哀しい

コロナによって、日中関係にヒビが入っていく様を見ているのが悲しい。

思えば、自分が中国と仕事で関わり始めた時期は、日中関係が最悪な時期だった。約8年前に尖閣諸島問題を引き金に、反日デモは激化し、多くの在中日系企業が撤退を余儀なくされた。

自分はこの時期は、深センに住んでいたのだが、自分が住んでいる建物の目の前をデモ隊が通り過ぎていくのを見て、怖さを感じたのを覚えている。仲のいい中国人友人にアドバイスされて、外に出る時は、韓国人のフリを装い外出をしていた。

そんな時期に自分は、中国人観光客を獲得する為の、中国ネットマーケティング事業を行っていた。当時はクライアントに理解されず、理解させられる能力や経験も乏しく、売上を伸ばしきれなかった。


ただ、その後、アベノミクスにより円安。それに伴った日本観光立国戦略。中国の急速な経済発展や海外旅行ブームが重なり、観光インバウンド市場は多いに盛り上がった。言うまでもなく、牽引したのは中国人観光客である。そして、自分もこの領域に、遠からずの距離にいながら、キャリアを重ねてきた人間だ。


訪日インバウンド市場の発展により、この5〜6年は日中関係が極めて良好な時期だったと思う。中国人が日本に観光に来て喜ぶ姿を見るのは嬉しかったし、それによって、日本の観光業界が喜ぶ姿を見るのも同様に嬉しかった。


2020年は東京オリンピック。
過去にないほどに、このインバウンド市場が盛り上がる年となると信じていただけに、コロナという自然災害によって、この市場が壊滅的なダメージを受けている。

東京オリンピックが中止になる可能性は決して低くない。このままなら難しいだろう。よくて、来年への延期だ。

日本国民が待ち望んでいたオリンピック。それが中止になれば、その憎しみの感情は中国に向けられるだろう。

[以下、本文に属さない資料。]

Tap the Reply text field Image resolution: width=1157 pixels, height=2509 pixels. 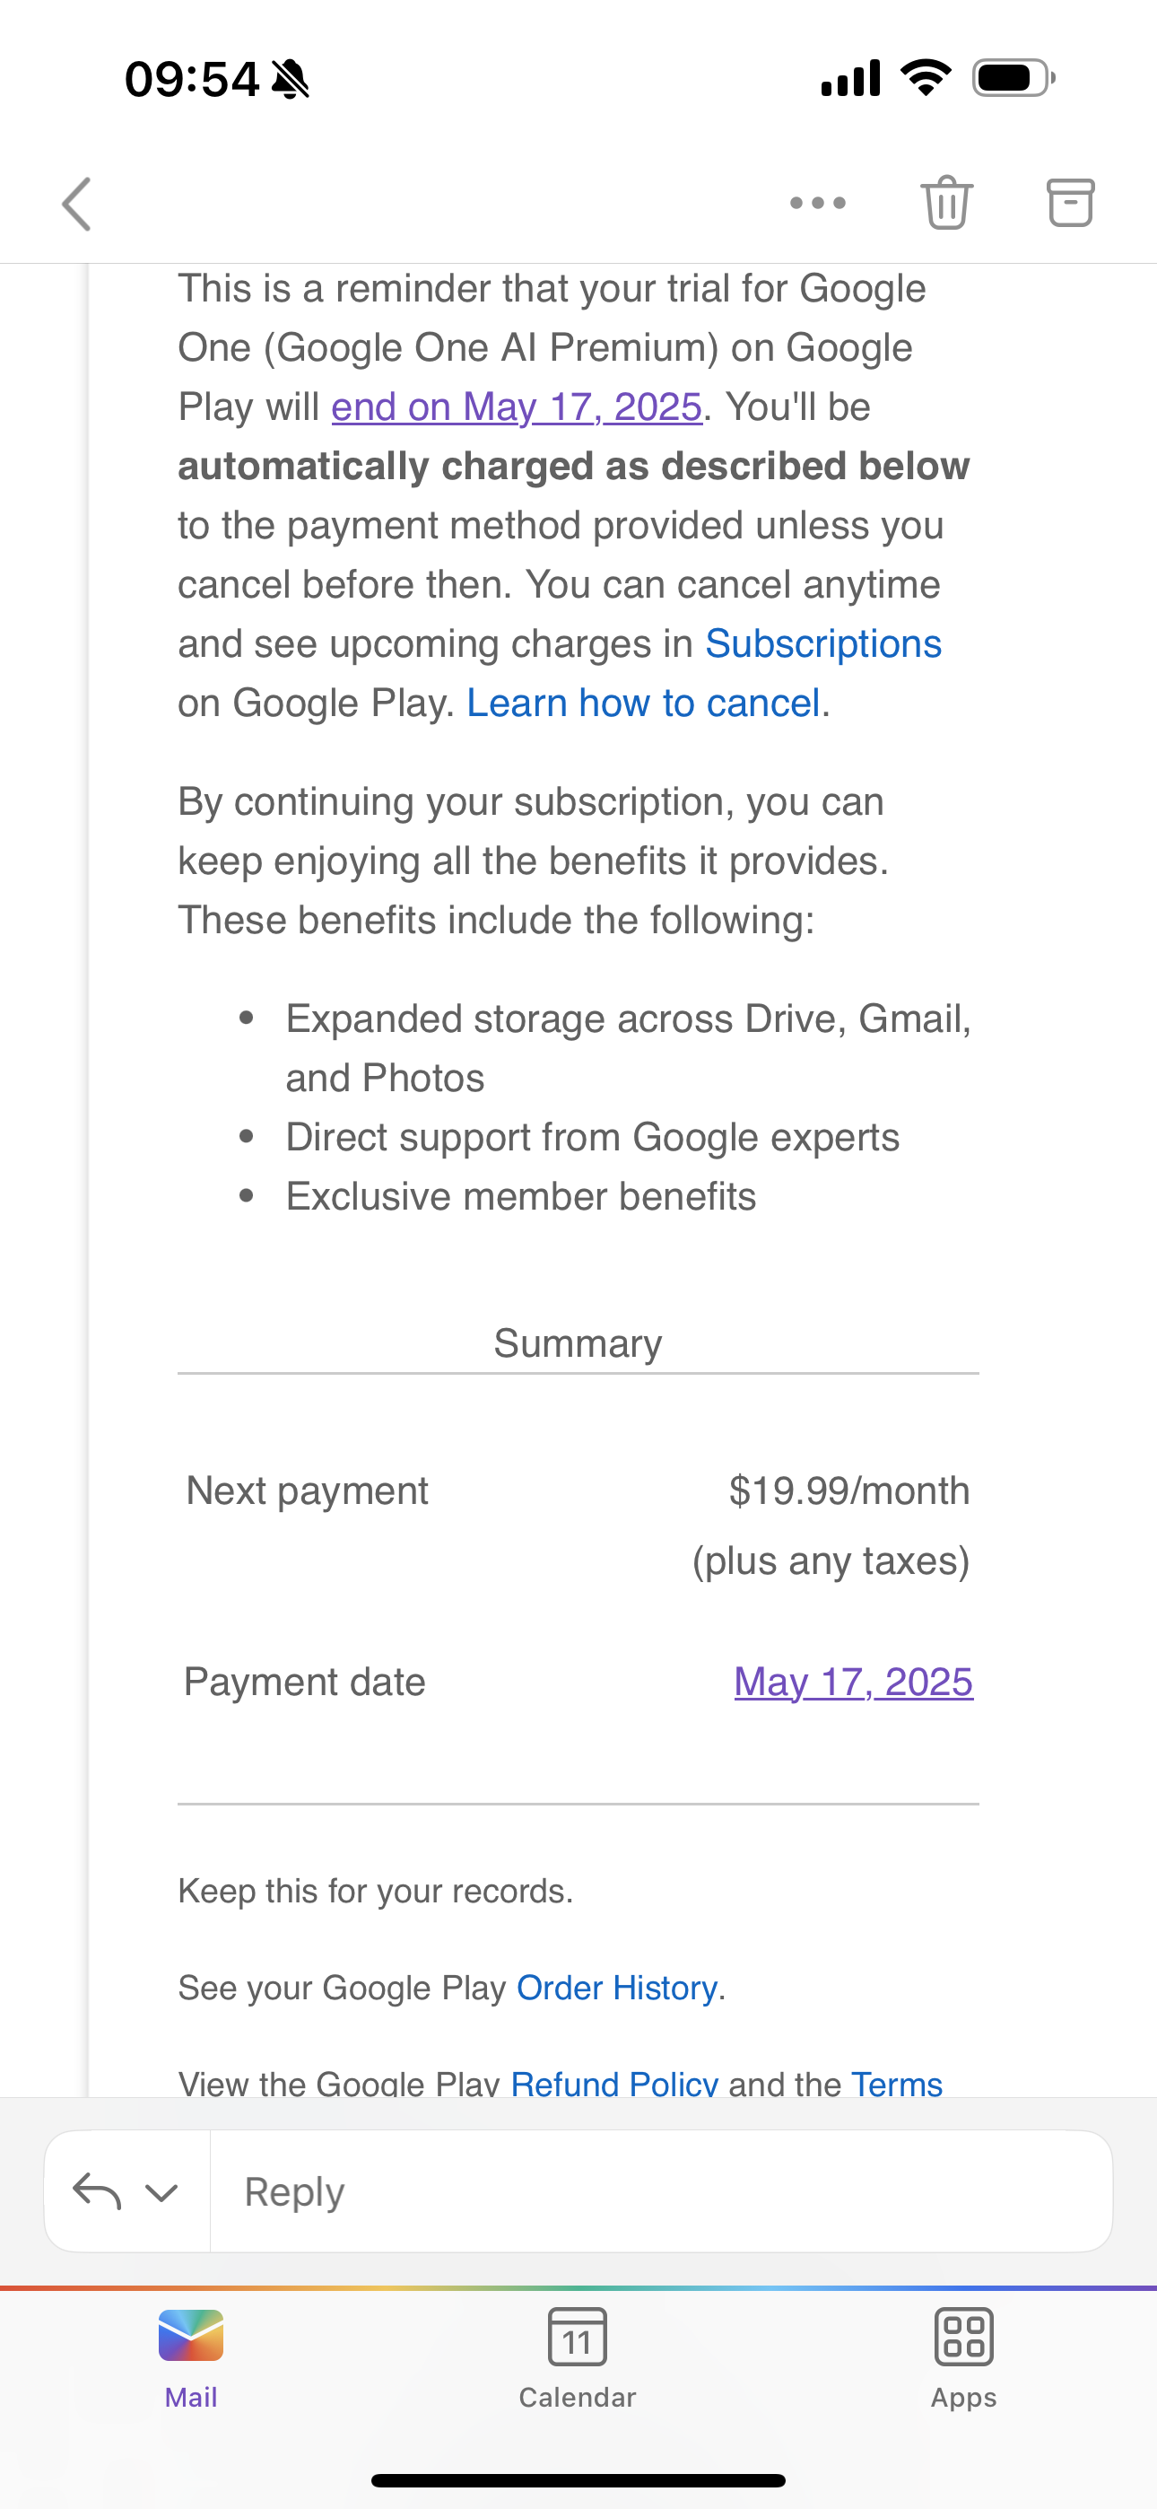pos(661,2191)
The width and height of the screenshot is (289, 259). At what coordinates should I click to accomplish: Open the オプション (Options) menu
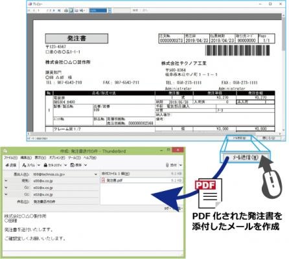pos(56,158)
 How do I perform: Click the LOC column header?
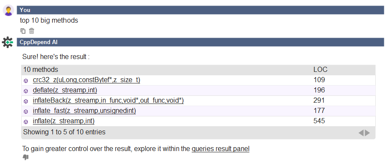(x=320, y=70)
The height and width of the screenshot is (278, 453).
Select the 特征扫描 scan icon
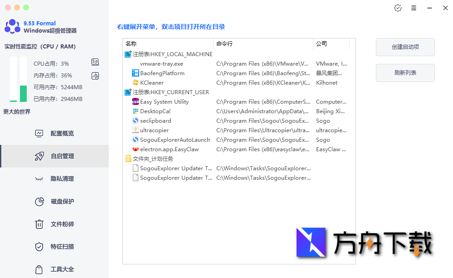39,246
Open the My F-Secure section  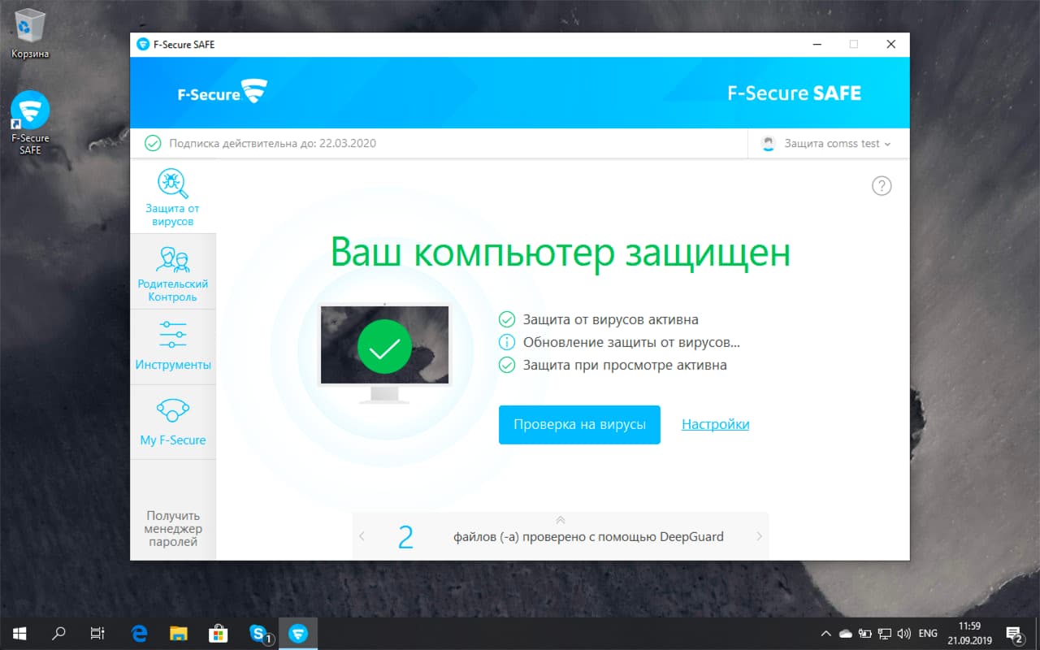click(x=172, y=421)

すでに、日々の業務や生活に影響を受けている人からは、ヘイトの感情が中国人に向けられているのを感じられる。

こういう状況がとても哀しい。
いつ収束するのだろうか、収束してもこの雰囲気や感情は尾を引きだろう。

時間をかけて、多くの人の努力があって、積み重ねられた、ここ最近の良好な日中関係が崩れていくかもしれない、この状況がつらい。



一方で、こんな視点も持っている。
中国ECの巨竜であるアリババは、SARSの時期に、急速に普及したと言われている。外に出られなくなり、当時は懐疑的な見られ方をしていた、新興ネットサービスである、ネットショップの利用者が一気に増えたのだ。

このコロナで完全外出禁止の中国では、自宅で完結出来るTechサービスが急速に普及しはじめた。それは、オンライン医療サービスであったり、IOTデバイスであったり、VRコンテンツであったり。

物理的に拘束された環境下において、発展せざるを得ない新興Techサービス。それこそが、次のGAFA,BATなのかもしれないし、それを注視したいという好奇心もまた、自分の中で膨れ上がってきた。